--- Task brief ---
Convert the stretch of the listing from the line containing "Time measurement icon" through the end of the listing, both ends included, into a Markdown table with the columns Row and Listing line. Number each row and skip blank lines.

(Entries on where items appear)

============================================================

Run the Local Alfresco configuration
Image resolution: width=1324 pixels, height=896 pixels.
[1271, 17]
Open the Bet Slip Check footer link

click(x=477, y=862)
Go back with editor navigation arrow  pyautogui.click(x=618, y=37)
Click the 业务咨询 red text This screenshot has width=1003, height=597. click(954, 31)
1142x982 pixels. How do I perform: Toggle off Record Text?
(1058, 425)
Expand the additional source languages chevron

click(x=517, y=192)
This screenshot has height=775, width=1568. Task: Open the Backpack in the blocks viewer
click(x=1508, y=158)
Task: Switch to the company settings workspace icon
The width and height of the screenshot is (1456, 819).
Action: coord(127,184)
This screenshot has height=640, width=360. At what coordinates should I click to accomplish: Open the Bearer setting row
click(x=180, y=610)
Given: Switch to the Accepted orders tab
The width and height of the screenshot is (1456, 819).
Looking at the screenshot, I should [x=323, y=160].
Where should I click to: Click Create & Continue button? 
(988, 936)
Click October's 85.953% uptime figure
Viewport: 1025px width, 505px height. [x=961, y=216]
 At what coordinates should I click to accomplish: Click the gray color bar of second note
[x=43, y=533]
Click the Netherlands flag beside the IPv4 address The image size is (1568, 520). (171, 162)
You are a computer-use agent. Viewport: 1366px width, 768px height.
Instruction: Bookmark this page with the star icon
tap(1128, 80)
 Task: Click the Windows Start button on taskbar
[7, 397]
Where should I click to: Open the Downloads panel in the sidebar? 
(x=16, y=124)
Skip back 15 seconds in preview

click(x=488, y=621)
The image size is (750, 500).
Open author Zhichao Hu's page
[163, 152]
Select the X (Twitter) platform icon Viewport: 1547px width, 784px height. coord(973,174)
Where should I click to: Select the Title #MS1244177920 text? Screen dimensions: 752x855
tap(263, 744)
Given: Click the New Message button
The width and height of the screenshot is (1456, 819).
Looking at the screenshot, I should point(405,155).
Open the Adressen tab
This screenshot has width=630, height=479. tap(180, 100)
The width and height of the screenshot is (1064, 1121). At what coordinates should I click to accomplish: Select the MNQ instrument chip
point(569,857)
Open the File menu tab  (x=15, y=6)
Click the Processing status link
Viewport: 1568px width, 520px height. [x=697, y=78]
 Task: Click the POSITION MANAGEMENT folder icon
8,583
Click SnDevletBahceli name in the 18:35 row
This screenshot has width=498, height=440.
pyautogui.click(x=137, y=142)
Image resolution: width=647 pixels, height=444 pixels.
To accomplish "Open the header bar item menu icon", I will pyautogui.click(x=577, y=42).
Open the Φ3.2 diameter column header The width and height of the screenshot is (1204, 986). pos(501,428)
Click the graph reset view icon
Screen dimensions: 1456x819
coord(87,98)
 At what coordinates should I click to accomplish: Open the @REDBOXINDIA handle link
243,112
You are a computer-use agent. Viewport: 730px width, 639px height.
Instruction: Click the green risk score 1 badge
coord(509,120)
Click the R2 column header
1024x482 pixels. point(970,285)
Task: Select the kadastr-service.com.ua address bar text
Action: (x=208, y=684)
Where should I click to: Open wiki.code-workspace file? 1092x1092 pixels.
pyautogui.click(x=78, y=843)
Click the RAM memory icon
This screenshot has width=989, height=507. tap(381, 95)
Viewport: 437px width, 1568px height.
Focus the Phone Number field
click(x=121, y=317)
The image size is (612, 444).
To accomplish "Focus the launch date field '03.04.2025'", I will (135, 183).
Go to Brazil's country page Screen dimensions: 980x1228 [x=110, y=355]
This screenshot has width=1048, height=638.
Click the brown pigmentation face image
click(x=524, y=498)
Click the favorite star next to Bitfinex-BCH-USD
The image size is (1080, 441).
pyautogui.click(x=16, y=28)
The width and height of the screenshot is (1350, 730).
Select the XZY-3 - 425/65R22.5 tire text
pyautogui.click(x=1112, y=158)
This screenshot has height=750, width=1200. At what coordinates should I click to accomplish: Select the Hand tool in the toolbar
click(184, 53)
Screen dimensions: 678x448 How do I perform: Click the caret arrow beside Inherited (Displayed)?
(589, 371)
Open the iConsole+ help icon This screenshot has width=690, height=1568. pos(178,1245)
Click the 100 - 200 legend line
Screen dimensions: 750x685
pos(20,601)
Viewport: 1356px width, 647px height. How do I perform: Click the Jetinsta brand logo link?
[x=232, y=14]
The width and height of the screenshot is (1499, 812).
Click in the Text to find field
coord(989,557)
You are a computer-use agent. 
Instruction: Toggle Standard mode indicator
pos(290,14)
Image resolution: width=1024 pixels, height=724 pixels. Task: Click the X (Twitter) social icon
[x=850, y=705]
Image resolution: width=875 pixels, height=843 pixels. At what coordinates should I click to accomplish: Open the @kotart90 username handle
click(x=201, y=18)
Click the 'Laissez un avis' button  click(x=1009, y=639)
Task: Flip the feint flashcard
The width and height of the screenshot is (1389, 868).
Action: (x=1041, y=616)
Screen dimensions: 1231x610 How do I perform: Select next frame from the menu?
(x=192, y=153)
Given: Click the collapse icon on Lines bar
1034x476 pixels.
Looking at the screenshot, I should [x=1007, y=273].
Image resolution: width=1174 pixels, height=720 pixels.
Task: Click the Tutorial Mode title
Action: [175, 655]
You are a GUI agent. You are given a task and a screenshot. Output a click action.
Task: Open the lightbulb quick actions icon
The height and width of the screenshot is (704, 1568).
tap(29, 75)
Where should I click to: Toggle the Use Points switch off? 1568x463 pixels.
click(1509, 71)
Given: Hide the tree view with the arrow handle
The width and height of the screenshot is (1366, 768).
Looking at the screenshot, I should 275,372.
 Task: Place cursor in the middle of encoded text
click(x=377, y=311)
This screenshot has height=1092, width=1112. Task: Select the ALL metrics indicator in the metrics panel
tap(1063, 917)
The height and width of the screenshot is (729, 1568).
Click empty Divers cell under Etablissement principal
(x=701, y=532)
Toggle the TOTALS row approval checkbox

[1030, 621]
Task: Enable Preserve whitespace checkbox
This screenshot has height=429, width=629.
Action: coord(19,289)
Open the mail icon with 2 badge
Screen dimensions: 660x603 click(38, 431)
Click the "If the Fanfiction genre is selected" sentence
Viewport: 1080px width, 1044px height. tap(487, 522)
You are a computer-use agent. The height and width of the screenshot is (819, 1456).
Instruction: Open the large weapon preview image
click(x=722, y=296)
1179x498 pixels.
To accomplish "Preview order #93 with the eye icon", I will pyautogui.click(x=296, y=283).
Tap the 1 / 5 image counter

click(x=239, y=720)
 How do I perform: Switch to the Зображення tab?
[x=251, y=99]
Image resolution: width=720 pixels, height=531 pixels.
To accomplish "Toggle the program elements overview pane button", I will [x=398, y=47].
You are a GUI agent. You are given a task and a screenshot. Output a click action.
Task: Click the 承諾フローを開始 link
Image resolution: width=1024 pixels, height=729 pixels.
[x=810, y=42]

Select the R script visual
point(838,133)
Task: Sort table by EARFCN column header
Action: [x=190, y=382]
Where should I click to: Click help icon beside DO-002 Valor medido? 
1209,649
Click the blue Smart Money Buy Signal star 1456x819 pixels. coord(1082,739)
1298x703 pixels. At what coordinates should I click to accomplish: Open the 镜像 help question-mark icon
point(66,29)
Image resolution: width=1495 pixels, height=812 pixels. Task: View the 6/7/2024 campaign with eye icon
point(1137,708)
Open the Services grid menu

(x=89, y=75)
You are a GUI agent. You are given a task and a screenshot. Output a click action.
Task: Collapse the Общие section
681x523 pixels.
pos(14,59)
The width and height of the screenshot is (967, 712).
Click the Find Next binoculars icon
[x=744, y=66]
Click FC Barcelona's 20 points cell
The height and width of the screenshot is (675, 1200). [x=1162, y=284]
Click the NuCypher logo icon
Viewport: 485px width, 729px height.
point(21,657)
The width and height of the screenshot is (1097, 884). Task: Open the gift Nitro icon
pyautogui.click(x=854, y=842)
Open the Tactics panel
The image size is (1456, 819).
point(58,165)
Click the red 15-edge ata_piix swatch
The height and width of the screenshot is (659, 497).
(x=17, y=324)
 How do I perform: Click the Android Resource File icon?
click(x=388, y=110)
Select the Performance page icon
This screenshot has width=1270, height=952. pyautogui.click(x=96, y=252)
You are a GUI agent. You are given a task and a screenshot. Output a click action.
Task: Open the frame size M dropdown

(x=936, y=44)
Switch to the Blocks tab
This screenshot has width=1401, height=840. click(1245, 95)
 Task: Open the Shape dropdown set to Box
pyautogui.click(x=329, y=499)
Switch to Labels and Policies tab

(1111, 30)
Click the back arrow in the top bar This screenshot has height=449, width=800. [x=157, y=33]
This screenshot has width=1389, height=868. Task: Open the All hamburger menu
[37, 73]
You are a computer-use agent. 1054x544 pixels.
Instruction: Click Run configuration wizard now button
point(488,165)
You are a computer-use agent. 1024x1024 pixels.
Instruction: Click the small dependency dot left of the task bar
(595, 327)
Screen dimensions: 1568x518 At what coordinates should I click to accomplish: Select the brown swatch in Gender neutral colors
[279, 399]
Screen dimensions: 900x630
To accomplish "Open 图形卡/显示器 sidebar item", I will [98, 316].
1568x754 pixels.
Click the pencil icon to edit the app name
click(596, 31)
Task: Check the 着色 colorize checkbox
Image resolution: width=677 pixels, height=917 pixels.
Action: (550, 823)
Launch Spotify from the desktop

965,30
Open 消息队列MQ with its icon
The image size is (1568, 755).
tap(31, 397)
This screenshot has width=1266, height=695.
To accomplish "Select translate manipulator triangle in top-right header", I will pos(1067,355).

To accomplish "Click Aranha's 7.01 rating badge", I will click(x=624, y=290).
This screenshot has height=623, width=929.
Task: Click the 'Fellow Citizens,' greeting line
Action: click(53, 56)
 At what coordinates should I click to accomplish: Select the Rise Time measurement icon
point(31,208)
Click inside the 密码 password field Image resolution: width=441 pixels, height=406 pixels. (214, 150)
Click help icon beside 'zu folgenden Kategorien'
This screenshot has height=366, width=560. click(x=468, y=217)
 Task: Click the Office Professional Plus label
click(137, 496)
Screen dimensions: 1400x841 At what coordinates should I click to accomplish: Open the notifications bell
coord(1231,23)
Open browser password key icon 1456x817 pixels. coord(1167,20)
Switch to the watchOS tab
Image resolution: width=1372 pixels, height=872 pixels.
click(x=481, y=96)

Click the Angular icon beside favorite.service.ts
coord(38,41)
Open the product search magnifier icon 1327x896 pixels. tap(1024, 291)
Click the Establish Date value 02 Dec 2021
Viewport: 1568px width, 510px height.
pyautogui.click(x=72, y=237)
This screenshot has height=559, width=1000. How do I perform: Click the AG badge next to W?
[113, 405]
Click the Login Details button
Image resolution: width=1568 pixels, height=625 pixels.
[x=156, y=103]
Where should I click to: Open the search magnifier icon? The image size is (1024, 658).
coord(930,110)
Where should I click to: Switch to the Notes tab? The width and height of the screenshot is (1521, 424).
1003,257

============================================================

--- Output of the task ---
| Row | Listing line |
|---|---|
| 1 |  At what coordinates should I click to accomplish: Select the Rise Time measurement icon |
| 2 | point(31,208) |
| 3 | Click inside the 密码 password field Image resolution: width=441 pixels, height=406 pixels. (214, 150) |
| 4 | Click help icon beside 'zu folgenden Kategorien' |
| 5 | This screenshot has height=366, width=560. click(x=468, y=217) |
| 6 |  Task: Click the Office Professional Plus label |
| 7 | click(137, 496) |
| 8 | Screen dimensions: 1400x841 At what coordinates should I click to accomplish: Open the notifications bell |
| 9 | coord(1231,23) |
| 10 | Open browser password key icon 1456x817 pixels. coord(1167,20) |
| 11 | Switch to the watchOS tab |
| 12 | Image resolution: width=1372 pixels, height=872 pixels. |
| 13 | click(x=481, y=96) |
| 14 | Click the Angular icon beside favorite.service.ts |
| 15 | coord(38,41) |
| 16 | Open the product search magnifier icon 1327x896 pixels. tap(1024, 291) |
| 17 | Click the Establish Date value 02 Dec 2021 |
| 18 | Viewport: 1568px width, 510px height. |
| 19 | pyautogui.click(x=72, y=237) |
| 20 | This screenshot has height=559, width=1000. How do I perform: Click the AG badge next to W? |
| 21 | [113, 405] |
| 22 | Click the Login Details button |
| 23 | Image resolution: width=1568 pixels, height=625 pixels. |
| 24 | [x=156, y=103] |
| 25 | Where should I click to: Open the search magnifier icon? The image size is (1024, 658). |
| 26 | coord(930,110) |
| 27 | Where should I click to: Switch to the Notes tab? The width and height of the screenshot is (1521, 424). |
| 28 | 1003,257 |